MedFMC: A Real-world Dataset and Benchmark For Foundation Model Adaptation in Medical Image Classification

Dequan Wang,Xiaosong Wang,Lilong Wang,Mengzhang Li,Qian Da,Xiaoqiang Liu,Xiangyu Gao,Jun Shen,Junjun He,Tian Shen,Qi Duan,Jie Zhao,Kang Li,Yu Qiao,Shaoting Zhang
2023-06-16
Abstract:Foundation models, often pre-trained with large-scale data, have achieved paramount success in jump-starting various vision and language applications. Recent advances further enable adapting foundation models in downstream tasks efficiently using only a few training samples, e.g., in-context learning. Yet, the application of such learning paradigms in medical image analysis remains scarce due to the shortage of publicly accessible data and benchmarks. In this paper, we aim at approaches adapting the foundation models for medical image classification and present a novel dataset and benchmark for the evaluation, i.e., examining the overall performance of accommodating the large-scale foundation models downstream on a set of diverse real-world clinical tasks. We collect five sets of medical imaging data from multiple institutes targeting a variety of real-world clinical tasks (22,349 images in total), i.e., thoracic diseases screening in X-rays, pathological lesion tissue screening, lesion detection in endoscopy images, neonatal jaundice evaluation, and diabetic retinopathy grading. Results of multiple baseline methods are demonstrated using the proposed dataset from both accuracy and cost-effective perspectives.
Computer Vision and Pattern Recognition
What problem does this paper attempt to address?

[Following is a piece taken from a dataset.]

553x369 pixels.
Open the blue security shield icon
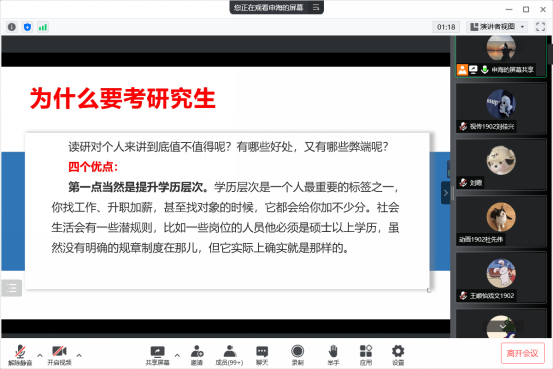pyautogui.click(x=28, y=27)
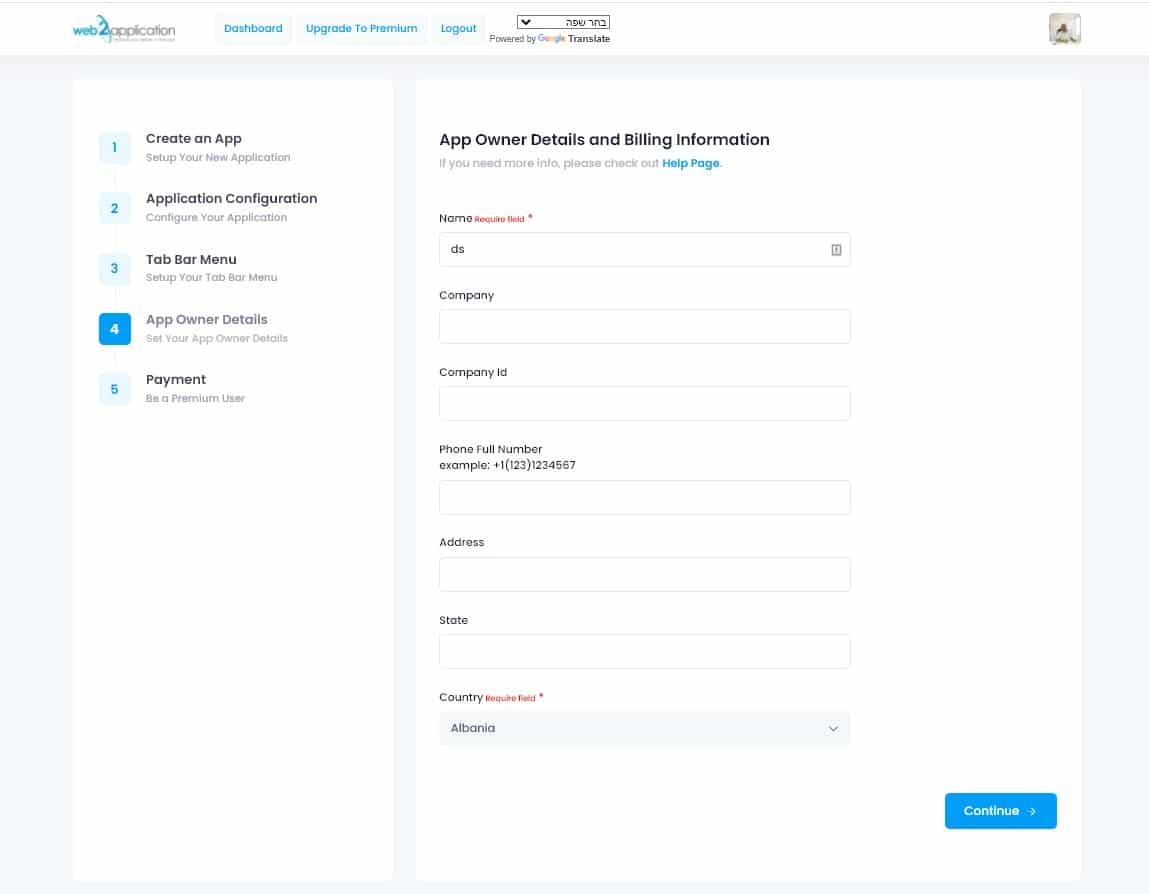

The paper aims to address the issue of base model adaptability in medical image classification and proposes a new dataset and benchmark—MedFMC. Specifically, the paper focuses on the following aspects: 1. **Generality**: The MedFMC dataset includes 5 different modalities of medical image classification tasks, aiming to evaluate the general performance of methods across various data modalities and image features. 2. **Rare Disease Classification (Tail Categories)**: Due to the limited number of training samples for rare diseases, the paper proposes a method suitable for long-tail classification scenarios, i.e., training with only a small number of samples. Additionally, there is a scarcity of data during the testing phase, necessitating separate evaluation metrics to measure the algorithm's performance on these tail categories. 3. **Prediction Accuracy and Adaptation Efficiency**: Besides evaluating the prediction accuracy of algorithms, the paper also focuses on the cost-effectiveness when training with fewer samples. By combining accuracy and cost evaluation metrics, it is expected that advanced methods can further reduce the effort required to obtain high-quality annotations and lower the demand for computational resources. The paper collected 5 sets of medical imaging data from multiple institutions, totaling 22,349 images, covering various clinical tasks such as chest disease screening, pathological tissue screening, endoscopic image lesion detection, neonatal jaundice assessment, and diabetic retinopathy grading. The benchmark results demonstrate the performance of various baseline methods on these 5 tasks, including both accuracy and cost-effectiveness aspects.